CHAPITRE III : L'EVALUATION
DES COMPETENCES LINGUISTIQUES
Pour espérer atteindre les objectifs de la
présente étude, nous avons eu à choisir entre deux
possibilités d'agir. Suivre des leçons enseignées par des
professeurs de français pour évaluer la mise en pratique des
manuels et la manière dont celle-ci favorise l'apprentissage et/ou faire
passer un test d'évaluation des compétences linguistiques en vue
de mesurer le « niveau de connaissances »
(Véronique, 1995, p. 32) des élèves, usagers des manuels
scolaires analysés. Le deuxième choix s'est avéré
judicieux d'autant que les apprenants restent, à notre avis, les seuls
maîtres de leur apprentissage. L'analyse des manuels scolaires de langue
est une occasion de s'interroger sur les « compétences
linguistiques » que les apprenants auraient acquises au terme de leur
cursus.
III.1. Compétence
linguistique vs compétence de communication
De façon générique, nous pouvons
définir la compétence comme un savoir acquis qui met en jeu une
ou des capacités dans un champ notionnel ou disciplinaire
déterminé. Ce concept prend en linguistique le sens de
système des règles grammaticales, et des éléments
lexicaux auxquels ces règles s'appliquent, qu'un locuteur intègre
dans sa langue pour devoir former indéfiniment des phrases et en
comprendre celles jamais entendues (Chomsky 1977).
Lorsqu'il parle de « compétence de
communication » Hymes (1991) fait allusion à l'existence des
règles d'emploi d'une langue, sans lesquelles les règles
grammaticales et l'interprétation des énoncés sont
inutiles.
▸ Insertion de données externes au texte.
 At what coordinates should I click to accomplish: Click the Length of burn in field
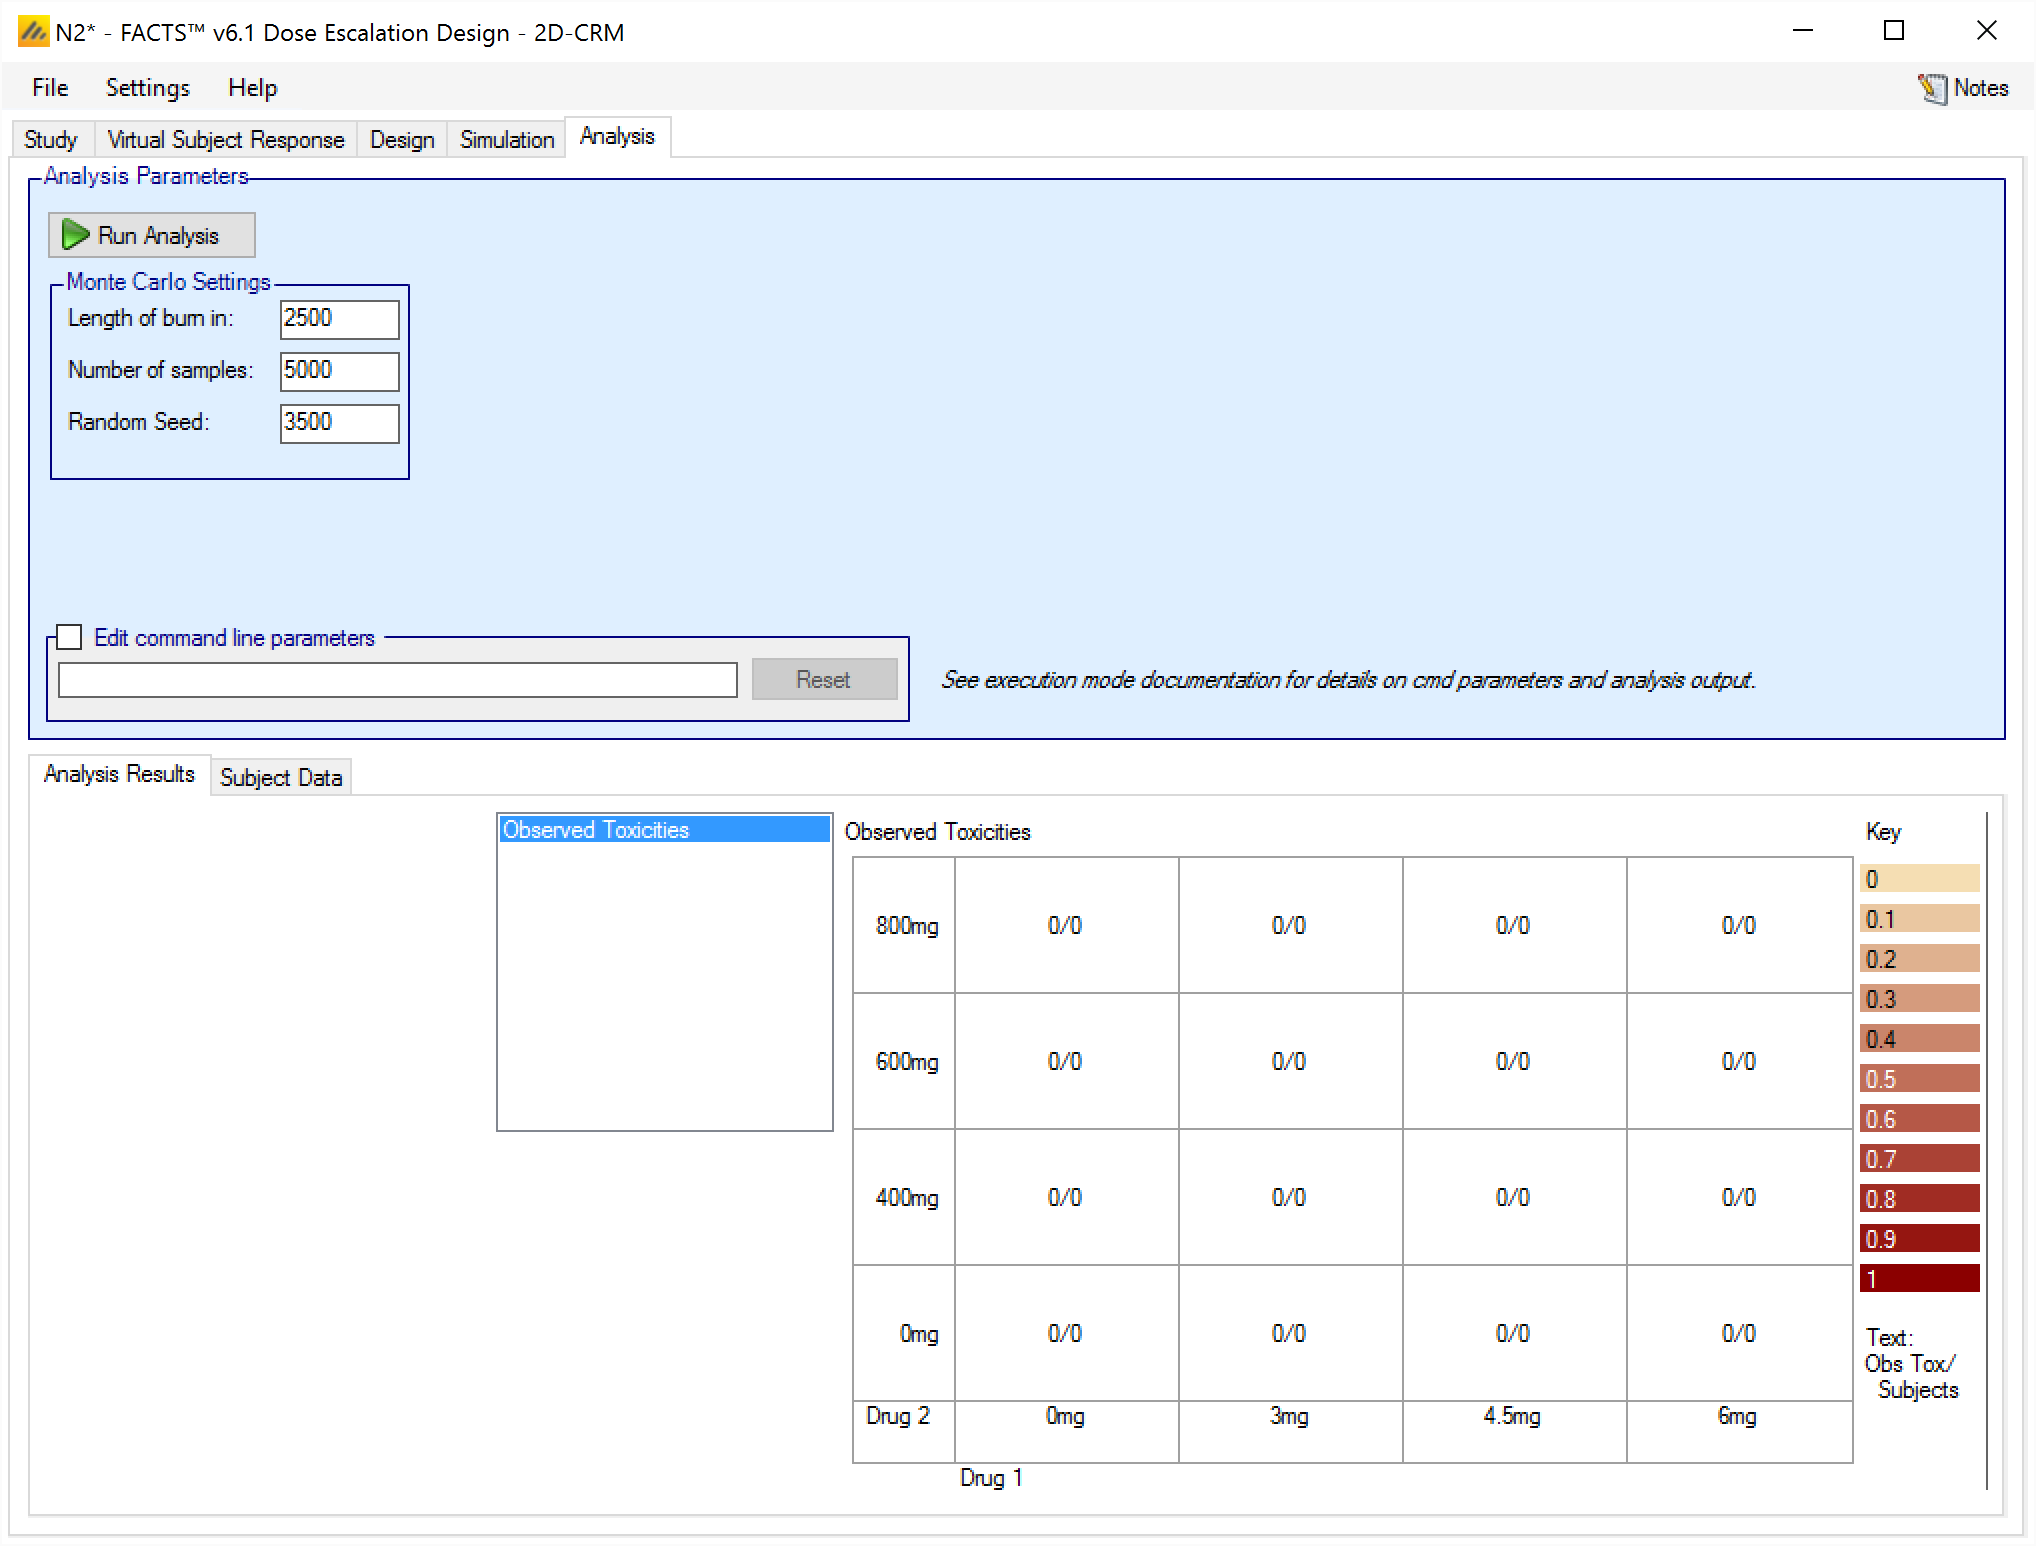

Ce sont donc ces règles qui régulent la production et
l'interprétation des énoncés.
Entre « compétence de
communication » telle que définie par Hymes et
« compétence linguistique », nous estimons qu'il
faut lever l'équivoque quant à la terminologie qui
caractérise ici la posture de notre démarche.
Entre compétence linguistique et compétence de
communication, le pont a été jeté par Sophie Moirand
(1990) qui estime que la compétence de communication
« relèverait des facteurs cognitifs, psychologiques,
socioculturels dépendant de la société dans laquelle vit
l'individu et reposerait sur une compétence linguistique (la
connaissance des règles grammaticales du système ou du code), une
compétence psycho-socio-culturelle (la connaissance des règles
d'emploi et la capacité de les utiliser) ».
Nous pouvons donc noter que la compétence de
communication est subordonnée à la combinaison de plusieurs
composantes qui fonctionnent de façon indissociable :
- une compétence linguistique qui implique
l'appropriation des modèles phonétiques, lexicaux et grammaticaux
d'une langue, ainsi que la capacité de les utiliser ;
- une composante discursive qui a trait à la
connaissance des types de discours et de leur organisation en fonction des
paramètres de la situation de communication ;
- une composante pragmatique qui se rapporte à la
capacité de produire et d'interpréter des intentions de
communication et de maîtriser le feed-back ;
- une composante socioculturelle qui concerne la saisie des
règles sociales et des normes qui régissent les
interlocutions.
En effet, nous retenons à la suite de Robert Chaudenson
(1995, pp. 169-212) que l'évaluation des compétences
linguistiques permet de mesurer à quelle proportion un locuteur peut
« se tirer de situations de communication ».
Vraisemblablement, cette évaluation couvre les aspects de la
compétence de communication, c'est-à-dire l'ensemble des
aptitudes que le locuteur d'une langue, le français en l'occurrence, met
en jeu pour satisfaire le besoin de communiquer. Car selon l'auteur, la
« compétence de communication » renvoie à
« la capacité pour un locuteur de choisir dans son
répertoire linguistique les énoncés et plus
généralement les modes d'énonciation qui conviennent aux
situations de communication où il se retrouve
engagé ».
La compréhension de cette dichotomie compétence
de communication vs compétence linguistique sous-tend notre option
d'évaluer les compétences linguistiques des élèves.
Le but étant de mesurer globalement des connaissances linguistiques dans
une situation de communication.
Nous voudrions comprendre la manière dont ces
élèves développent les informations en leur disposition
pour le transformer en message, comprendre comment ils utilisent les
régularités discursives en vue d'une expression libre, une
production personnelle de message. Comme le souligne Charles Hadji (2000, p.
150), désireux d'estimer le plus objectivement possible, nous avons
recherché des « performances mesurables ».
En fait, notre démarche vise à vérifier
les acquis d'une progression, vérifier la capacité de
réutilisation des faits linguistiques appris. Elle devrait dès
lors nous permettre d'estimer le niveau de compétence des
élèves, mais également de situer ces derniers par rapport
au niveau de leur compréhension et de leur production. Notre mission est
donc de livrer l'information y afférente.